As Joel Vance, retired veteran writer with the Missouri Conservation Department, once wrote (in the 1990s), "Junior couldn't read cue cards, looked like 40 miles of bad road, and couldn't sing. But he did one thing better than anyone else ever has, and it made him famous. He told history's greatest fish lie. Junior became a star on the syndicated country television variety show 'Hee Haw' because of a taped interview he made in 1967 with Jim Morrison, then-chief of information for the Georgia Game and Fish Department.

"Junior (pictured left) claimed he had caught a world-record largemouth bass from Georgia's Lake Lanier, a sprawling impoundment just across the road from Cumming. The fish allegedly weighed 22 pounds, 9 ounces. Every schoolboy knows the world record is 22 pounds, 4 ounces, caught in 1932 by George Perry from Montgomery Lake, Georgia. It is the outdoors equivalent of Joe DiMaggio's streak of hitting in 56 straight games... .

"Junior claimed he ate the world-record bass. 'Ah's lookin' fer sumpin tuh eat!' he declared. That, of course, would have invalidated his claim, even if it had been true. But he told Morrison the fish had been weighed in several places around the lake. He just couldn't remember where. 'Ah don't know. Ah was dronk,' he drawled. Morrison remembered driving him all around the lake, looking for who had weighed it and even found someone who said he'd seen the fish.

"Junior said he was fishing about a mile below Bald Ridge Marina, on a 'smerged' (submerged) island. 'Ah dropped mah anchor rock there on the island,' he said, 'and ah peetched my li'l Zebco 33 outfit out. Ah had some heavy equipment there in the boat, and ah wuz gonna put uh big lizard on them an' git ready for uh big bass, an' ah just got one hooked, an' ah looked over there an' seed my line a-stretchin' out, an' I reached down and caught 'im. When ah jerked 'im, ah thinks ah'm hung, fer it dint go nowhere when ah jerked.'

"The fight, though, was unspectacular.

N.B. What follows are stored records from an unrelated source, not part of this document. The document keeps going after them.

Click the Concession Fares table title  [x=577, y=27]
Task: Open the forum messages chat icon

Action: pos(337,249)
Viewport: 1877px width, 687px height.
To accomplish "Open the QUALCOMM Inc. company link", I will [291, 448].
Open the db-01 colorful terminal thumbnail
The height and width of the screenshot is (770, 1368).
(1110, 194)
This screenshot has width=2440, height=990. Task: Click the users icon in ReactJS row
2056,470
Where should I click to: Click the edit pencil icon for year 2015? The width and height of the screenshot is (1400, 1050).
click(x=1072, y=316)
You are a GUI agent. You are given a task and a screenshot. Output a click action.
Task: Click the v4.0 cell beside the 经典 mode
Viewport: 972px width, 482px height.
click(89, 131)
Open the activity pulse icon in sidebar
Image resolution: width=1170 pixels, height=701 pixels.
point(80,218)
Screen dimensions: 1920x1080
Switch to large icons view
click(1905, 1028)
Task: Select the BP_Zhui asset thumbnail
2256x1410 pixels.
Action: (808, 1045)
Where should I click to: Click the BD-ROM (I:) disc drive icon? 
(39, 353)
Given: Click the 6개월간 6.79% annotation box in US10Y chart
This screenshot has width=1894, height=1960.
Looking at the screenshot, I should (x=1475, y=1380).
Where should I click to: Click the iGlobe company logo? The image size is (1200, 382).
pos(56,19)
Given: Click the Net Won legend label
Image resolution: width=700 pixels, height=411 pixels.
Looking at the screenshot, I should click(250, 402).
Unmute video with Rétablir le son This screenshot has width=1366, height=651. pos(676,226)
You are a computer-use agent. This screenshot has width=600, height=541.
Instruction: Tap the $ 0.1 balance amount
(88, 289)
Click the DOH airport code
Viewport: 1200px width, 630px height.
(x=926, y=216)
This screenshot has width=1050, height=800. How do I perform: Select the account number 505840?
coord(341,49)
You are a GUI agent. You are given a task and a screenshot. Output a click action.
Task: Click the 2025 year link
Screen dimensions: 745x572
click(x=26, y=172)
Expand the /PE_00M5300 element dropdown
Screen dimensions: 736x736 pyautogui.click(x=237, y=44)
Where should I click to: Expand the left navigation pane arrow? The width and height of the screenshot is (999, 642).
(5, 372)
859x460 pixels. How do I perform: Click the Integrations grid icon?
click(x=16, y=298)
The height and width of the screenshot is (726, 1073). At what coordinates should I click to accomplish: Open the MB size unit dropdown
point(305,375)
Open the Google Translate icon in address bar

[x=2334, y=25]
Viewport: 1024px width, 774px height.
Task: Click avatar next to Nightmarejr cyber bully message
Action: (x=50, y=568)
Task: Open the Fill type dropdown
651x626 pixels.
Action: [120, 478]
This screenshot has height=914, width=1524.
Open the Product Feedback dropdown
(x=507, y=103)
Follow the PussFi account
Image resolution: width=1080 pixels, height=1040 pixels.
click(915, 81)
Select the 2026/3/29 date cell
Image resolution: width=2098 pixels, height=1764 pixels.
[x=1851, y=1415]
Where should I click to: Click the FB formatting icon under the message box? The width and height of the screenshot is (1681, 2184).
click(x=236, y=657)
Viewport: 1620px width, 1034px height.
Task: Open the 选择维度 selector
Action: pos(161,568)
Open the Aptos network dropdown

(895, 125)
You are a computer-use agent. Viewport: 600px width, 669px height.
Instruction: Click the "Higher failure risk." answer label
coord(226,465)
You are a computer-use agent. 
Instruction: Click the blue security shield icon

Junior knew better than to embellish a good lie so much it sounded like a lie. 'After he come up and stood on that tail and shuck that head three or four times, he jist turnt over on his side, and ah just drug 'im right on in,' Junior said.

"He showed Morrison the head of the fish, and the size of it astounded him. Only a world-record bass could have such a head...assuming the decomposing remains were those of a bass. By the time Morrison saw the head, it was several days old and stinking. 'It was light-colored for a bass, but I figured a largemouth bass after three or four days of rotting might get a little lighter colored,' Morrison remarked.

"When Morrison returned to Atlanta, he woke up a fisheries biologist and showed him the fish head by the light of a flashlight...and the biologist said, 'Jim, this is the finest bass that's ever lived in the world.'

"That was verification enough for Morrison. The next morning, he ran into Aubrey Morris, a reporter for Atlanta radio station WSB and told him the story. Morris aired the story almost instantly.

"'The cat was out of the bag,' Morrison said. However, then a biologist who'd worked in saltwater got a look at the head and said, 'Hell, Jim, that ain't no bass; that's a red grouper.'

"Hoax or not, the tape was country funny, and Morrison played it on a Game and Fish Department radio show twice--once right after it was made and again about six months later. Each time, he was flooded with calls from people who were tickled by it... ."

Chart Records eventually obtained the tape, added some background music, and released it as a single entitled "World's Biggest Whopper" (see right).

If there's a bottom line to all these examples, I reckon it would have to be that anglers may be your best authoritative source when it comes to explaining nearly anything about a "whopper." However, ya need to be careful about just how much to believe of what they tell you. In other words, don't swallow it hook, line and sinker.